Sleepy-eyed behind our mirrored sunglasses, Brett and I picked our way along the ridge behind the house she had rented for us. She was quick and sure-footed, several paces ahead of me. I had never been this close to mountains before. I couldn’t stop staring at them. Whichever way I looked, I saw their torn paper silhouettes on the horizon. The sky felt higher here. Brett turned to me: “Be careful of the cacti. Even the ones that look soft.” I smiled at her, my low-heeled boots shifting under me in the sandy soil. We spent a lot of time smiling at each other. Sometimes I smiled from the sheer joy of it all, sometimes as a stand-in for things I was unsure I should say. Every time I looked at Brett, her eyes were waiting for me. Silently, I described their blueness—deeper than the arching desert sky, brighter than the denim shirt she was wearing.
Later, when I’d peeled off her shirt, and she’d tossed my boots into a corner, and we were naked again, she cupped her hand around the curve of my ribcage. “This one’s mine,” she said, tapping her pointer against it. “Your fifth rib. The one that goes right over your heart.” She was not the first to lay claim to my bones, but as a doctor, she brought a medical specificity to it that was new. My ribs, my sharp hips, my clavicles—they’ve all been claimed before. I let my bones say the things that scare me. The shrug of my shoulder, for instance, meaning I care more than I want you to know. The way I buck my hips, meaning, I need you. My ribs expanding beneath your palm: I feel safe with you.
Rib fractures can result from one massive trauma, like a fall from a height, or from the accumulation of microtraumas, injuries so slight, you might not notice them. In most cases the term “broken rib” refers to a rib that has cracked, not one that has split into pieces, which is far more dangerous.
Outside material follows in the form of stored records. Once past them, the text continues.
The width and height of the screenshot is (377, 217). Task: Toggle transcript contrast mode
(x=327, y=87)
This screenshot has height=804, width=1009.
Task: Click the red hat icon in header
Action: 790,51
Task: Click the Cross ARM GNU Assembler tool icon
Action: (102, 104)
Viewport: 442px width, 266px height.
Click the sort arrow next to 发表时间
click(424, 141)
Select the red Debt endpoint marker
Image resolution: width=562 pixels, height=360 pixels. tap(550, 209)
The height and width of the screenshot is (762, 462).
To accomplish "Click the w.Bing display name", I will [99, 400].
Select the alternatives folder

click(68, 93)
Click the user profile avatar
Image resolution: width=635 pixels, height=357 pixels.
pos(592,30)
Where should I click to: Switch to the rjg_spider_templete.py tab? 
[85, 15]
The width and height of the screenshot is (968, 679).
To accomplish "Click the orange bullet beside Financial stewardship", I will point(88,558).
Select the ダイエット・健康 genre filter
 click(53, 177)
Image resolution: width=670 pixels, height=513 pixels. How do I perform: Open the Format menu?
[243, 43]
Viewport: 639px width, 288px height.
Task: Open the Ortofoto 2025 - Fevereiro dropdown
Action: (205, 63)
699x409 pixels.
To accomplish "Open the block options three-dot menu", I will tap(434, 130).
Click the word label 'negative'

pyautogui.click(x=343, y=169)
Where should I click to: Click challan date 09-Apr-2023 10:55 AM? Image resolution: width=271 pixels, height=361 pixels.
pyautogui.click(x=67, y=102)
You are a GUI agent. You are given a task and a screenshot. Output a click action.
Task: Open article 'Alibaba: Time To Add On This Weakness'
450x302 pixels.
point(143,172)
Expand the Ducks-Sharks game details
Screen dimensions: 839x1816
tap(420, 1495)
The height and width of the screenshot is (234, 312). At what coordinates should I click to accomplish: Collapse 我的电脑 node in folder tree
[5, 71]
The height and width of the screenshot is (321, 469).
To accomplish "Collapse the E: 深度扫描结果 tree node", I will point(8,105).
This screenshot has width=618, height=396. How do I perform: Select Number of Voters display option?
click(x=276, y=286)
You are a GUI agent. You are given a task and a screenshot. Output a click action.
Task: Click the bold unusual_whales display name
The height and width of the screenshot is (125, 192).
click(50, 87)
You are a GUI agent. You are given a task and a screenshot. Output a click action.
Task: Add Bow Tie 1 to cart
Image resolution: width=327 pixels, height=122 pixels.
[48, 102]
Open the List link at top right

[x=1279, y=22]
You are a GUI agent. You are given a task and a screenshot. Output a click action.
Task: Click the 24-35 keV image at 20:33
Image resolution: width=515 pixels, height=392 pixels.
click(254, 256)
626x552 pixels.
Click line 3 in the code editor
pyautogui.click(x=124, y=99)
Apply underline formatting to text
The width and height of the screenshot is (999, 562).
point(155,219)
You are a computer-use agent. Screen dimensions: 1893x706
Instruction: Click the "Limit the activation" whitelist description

I’ve never broken a bone; I’m more prone to dislocation. Once, a separation. Shoulder separations have degrees of severity: when a severe separation occurs, the ligaments securing the clavicle to the shoulder blade tear, and the weight of your arm pulls your clavicle out of place. When I separated my shoulder, I felt the bones gape. Then I picked myself up off the turf and kept playing. Holding weight in your hand can make the injury more apparent. Weeks later, when I picked up a cup of coffee and burst into tears from the pain crackling through the joint, my friend finally said enough is enough and insisted I get it looked at. That shoulder healed crooked—you can see where it knit back together if you know where to look.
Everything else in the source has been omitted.